* [What you have to do]:
Find how many lines in the listing below include the word "Given". Give that number only.

* [Available data]:
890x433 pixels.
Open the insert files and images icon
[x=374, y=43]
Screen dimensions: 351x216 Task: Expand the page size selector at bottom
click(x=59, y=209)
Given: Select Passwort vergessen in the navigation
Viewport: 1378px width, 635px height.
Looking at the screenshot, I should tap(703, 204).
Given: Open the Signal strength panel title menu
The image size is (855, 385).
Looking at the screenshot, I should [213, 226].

--

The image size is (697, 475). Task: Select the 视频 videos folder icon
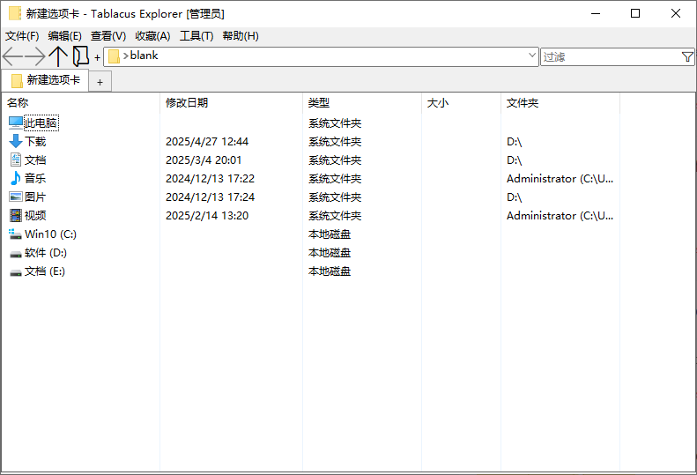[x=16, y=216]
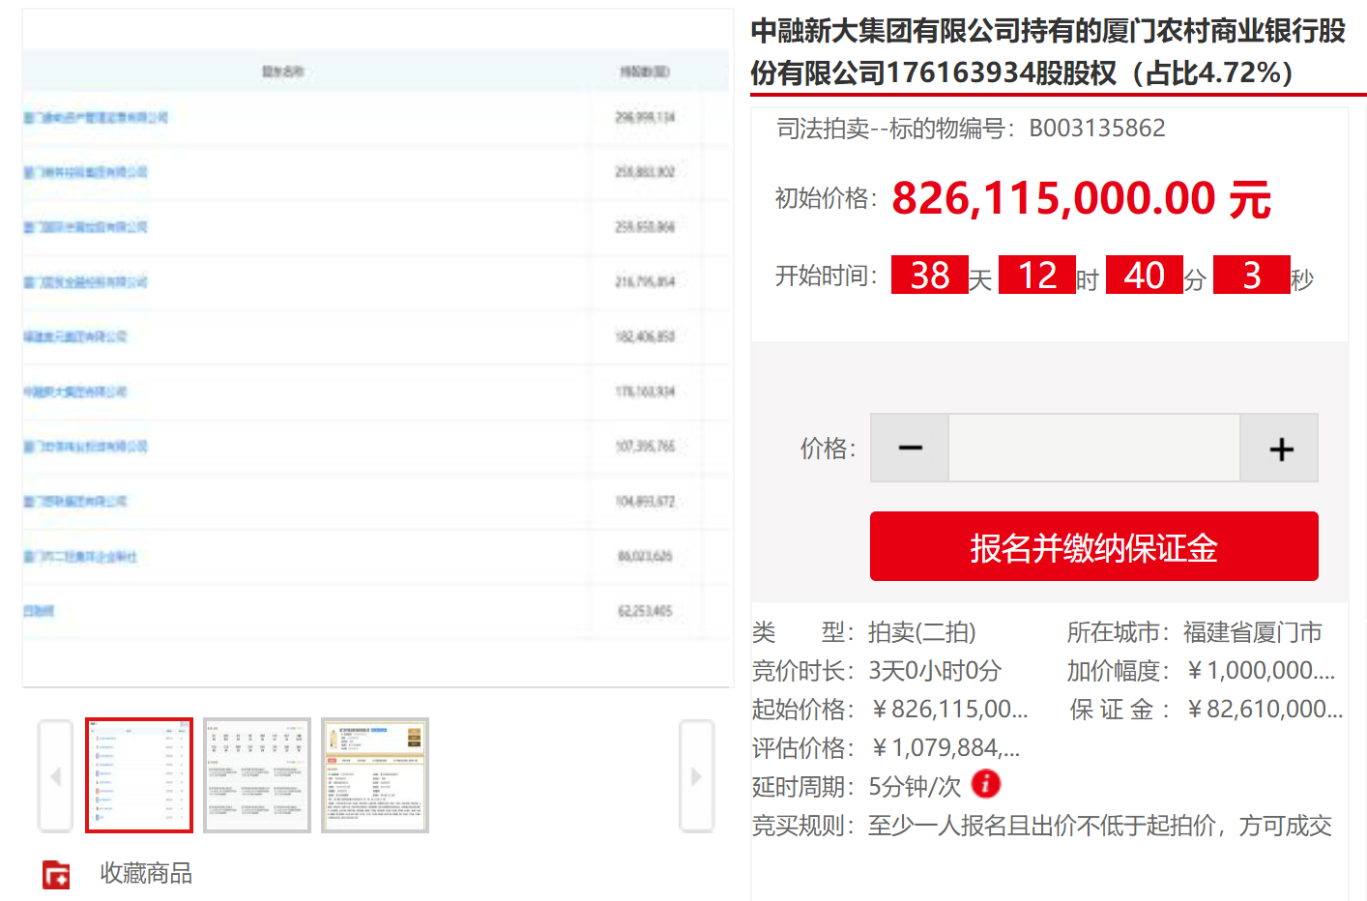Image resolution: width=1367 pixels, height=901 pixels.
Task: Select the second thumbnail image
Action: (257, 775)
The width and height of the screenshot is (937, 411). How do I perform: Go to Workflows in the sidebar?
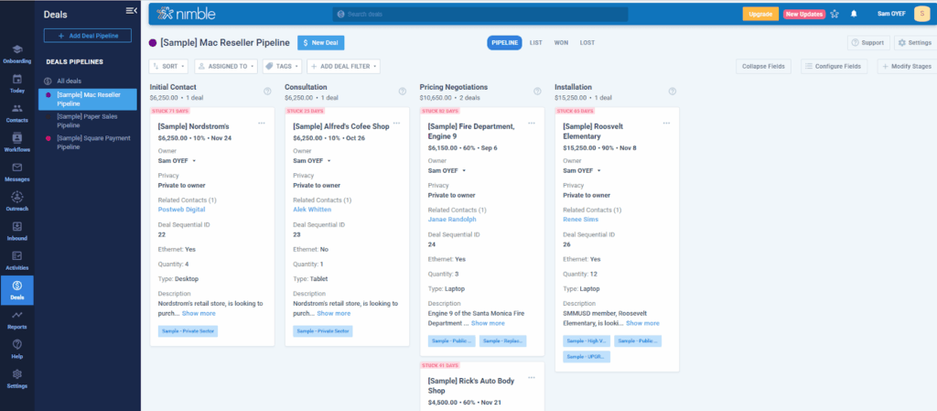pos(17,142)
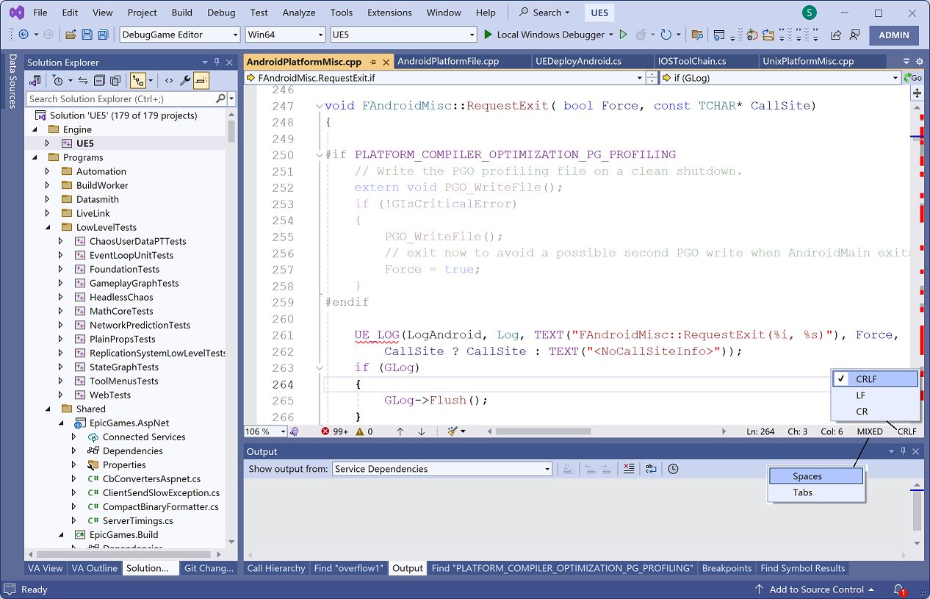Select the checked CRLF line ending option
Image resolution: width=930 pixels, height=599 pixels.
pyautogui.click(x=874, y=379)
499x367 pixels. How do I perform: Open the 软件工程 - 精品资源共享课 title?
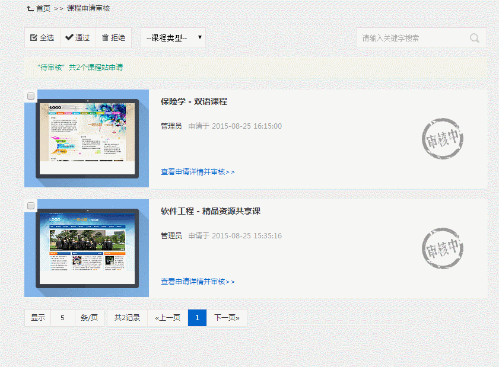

* [Task response]:
2